[llvm] b2dcf62 - [NVPTX] fix emission for i1 load and extload (#99392)
via llvm-commits
llvm-commits at lists.llvm.org
Thu Jul 18 10:29:29 PDT 2024
Author: Meredith Julian
Date: 2024-07-18T10:29:24-07:00
New Revision: b2dcf62c514d3c9c143c85bd029d22098b92c38d
URL: https://github.com/llvm/llvm-project/commit/b2dcf62c514d3c9c143c85bd029d22098b92c38d
DIFF: https://github.com/llvm/llvm-project/commit/b2dcf62c514d3c9c143c85bd029d22098b92c38d.diff
LOG: [NVPTX] fix emission for i1 load and extload (#99392)
Currently, an illegal 2-byte load from a 1-byte global variable is being
generated. This change instead generates a 1-byte load and zero-extends
it to i16 register. This was always the intended behavior of the
function.
In addition, an i1 ext load of any kind needs to be promoted. A missing
setLoadExtAction for ISD::EXTLOAD was causing an "Unhandled source type"

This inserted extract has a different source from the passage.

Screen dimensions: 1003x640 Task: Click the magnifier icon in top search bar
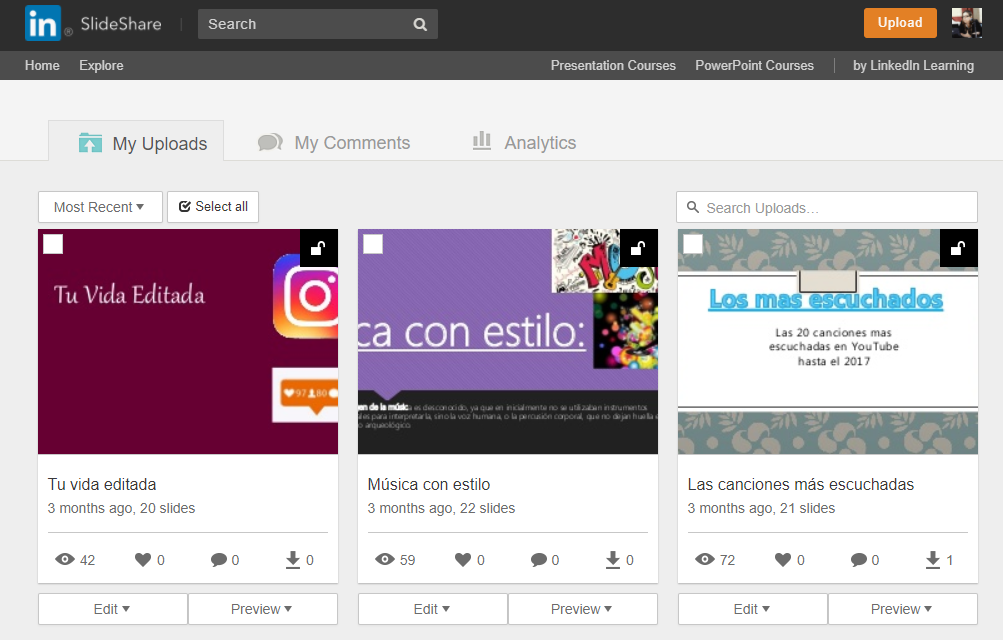coord(420,24)
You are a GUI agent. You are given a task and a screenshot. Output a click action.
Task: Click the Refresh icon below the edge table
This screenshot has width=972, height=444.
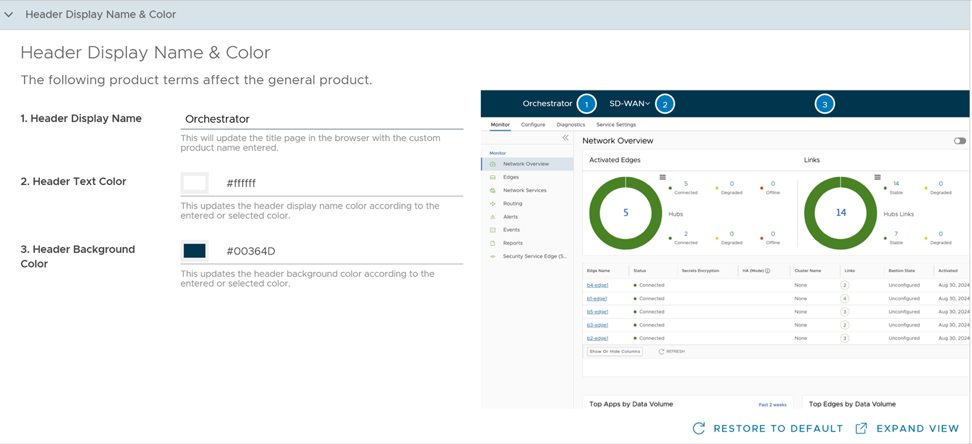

unreachable due to an illegal i1 ext load during ISelDAGtoDAG (see below
bug).
Bug https://github.com/llvm/llvm-project/issues/98033.
Added:
llvm/test/CodeGen/NVPTX/i1-ext-load.ll
llvm/test/CodeGen/NVPTX/i1-load-lower.ll
Modified:
llvm/lib/Target/NVPTX/NVPTXISelLowering.cpp
Removed:
################################################################################
diff --git a/llvm/lib/Target/NVPTX/NVPTXISelLowering.cpp b/llvm/lib/Target/NVPTX/NVPTXISelLowering.cpp
index a2181b478c269..bc23998455a68 100644
--- a/llvm/lib/Target/NVPTX/NVPTXISelLowering.cpp
+++ b/llvm/lib/Target/NVPTX/NVPTXISelLowering.cpp
@@ -629,6 +629,7 @@ NVPTXTargetLowering::NVPTXTargetLowering(const NVPTXTargetMachine &TM,
for (MVT VT : MVT::integer_valuetypes()) {
setLoadExtAction(ISD::SEXTLOAD, VT, MVT::i1, Promote);
setLoadExtAction(ISD::ZEXTLOAD, VT, MVT::i1, Promote);
+ setLoadExtAction(ISD::EXTLOAD, VT, MVT::i1, Promote);
setTruncStoreAction(VT, MVT::i1, Expand);
}
@@ -2920,9 +2921,10 @@ SDValue NVPTXTargetLowering::LowerLOADi1(SDValue Op, SelectionDAG &DAG) const {
assert(LD->getExtensionType() == ISD::NON_EXTLOAD);
assert(Node->getValueType(0) == MVT::i1 &&
"Custom lowering for i1 load only");
- SDValue newLD = DAG.getLoad(MVT::i16, dl, LD->getChain(), LD->getBasePtr(),
- LD->getPointerInfo(), LD->getAlign(),
- LD->getMemOperand()->getFlags());
+ SDValue newLD = DAG.getExtLoad(ISD::ZEXTLOAD, dl, MVT::i16, LD->getChain(),
+ LD->getBasePtr(), LD->getPointerInfo(),
+ MVT::i8, LD->getAlign(),
+ LD->getMemOperand()->getFlags());
SDValue result = DAG.getNode(ISD::TRUNCATE, dl, MVT::i1, newLD);
// The legalizer (the caller) is expecting two values from the legalized
// load, so we build a MergeValues node for it. See ExpandUnalignedLoad()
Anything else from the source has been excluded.